=== Section Start ===

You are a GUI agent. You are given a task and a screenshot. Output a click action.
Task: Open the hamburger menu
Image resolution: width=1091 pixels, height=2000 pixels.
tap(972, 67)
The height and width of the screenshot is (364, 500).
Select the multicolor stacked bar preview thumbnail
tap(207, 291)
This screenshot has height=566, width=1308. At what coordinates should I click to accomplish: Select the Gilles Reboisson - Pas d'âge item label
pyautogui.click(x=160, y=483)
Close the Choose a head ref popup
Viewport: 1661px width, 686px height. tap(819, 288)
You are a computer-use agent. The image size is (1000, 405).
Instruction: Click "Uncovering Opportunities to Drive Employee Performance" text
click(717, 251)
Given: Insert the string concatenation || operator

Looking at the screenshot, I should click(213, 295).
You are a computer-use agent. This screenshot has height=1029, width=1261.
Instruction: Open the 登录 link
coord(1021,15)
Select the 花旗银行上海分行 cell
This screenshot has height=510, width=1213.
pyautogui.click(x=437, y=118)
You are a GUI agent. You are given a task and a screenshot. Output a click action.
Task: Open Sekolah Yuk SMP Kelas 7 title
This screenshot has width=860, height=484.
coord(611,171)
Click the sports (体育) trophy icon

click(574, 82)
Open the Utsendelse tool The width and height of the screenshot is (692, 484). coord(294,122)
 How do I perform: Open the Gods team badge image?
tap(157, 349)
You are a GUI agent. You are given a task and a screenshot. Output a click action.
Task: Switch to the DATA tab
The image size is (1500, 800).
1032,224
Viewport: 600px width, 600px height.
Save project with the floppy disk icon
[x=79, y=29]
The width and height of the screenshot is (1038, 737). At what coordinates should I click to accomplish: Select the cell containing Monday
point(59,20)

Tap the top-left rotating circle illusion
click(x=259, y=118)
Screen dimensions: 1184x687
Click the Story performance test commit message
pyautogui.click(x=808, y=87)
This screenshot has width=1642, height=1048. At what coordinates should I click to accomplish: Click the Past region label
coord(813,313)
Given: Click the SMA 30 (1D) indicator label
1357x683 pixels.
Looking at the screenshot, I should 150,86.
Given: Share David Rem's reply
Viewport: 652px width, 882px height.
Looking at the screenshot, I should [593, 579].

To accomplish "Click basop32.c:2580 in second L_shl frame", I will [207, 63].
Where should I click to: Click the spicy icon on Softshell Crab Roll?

=== Section End ===

Required work — The word "computer" occurs on some lines of the data. Give the number of those lines only.

Response area — 2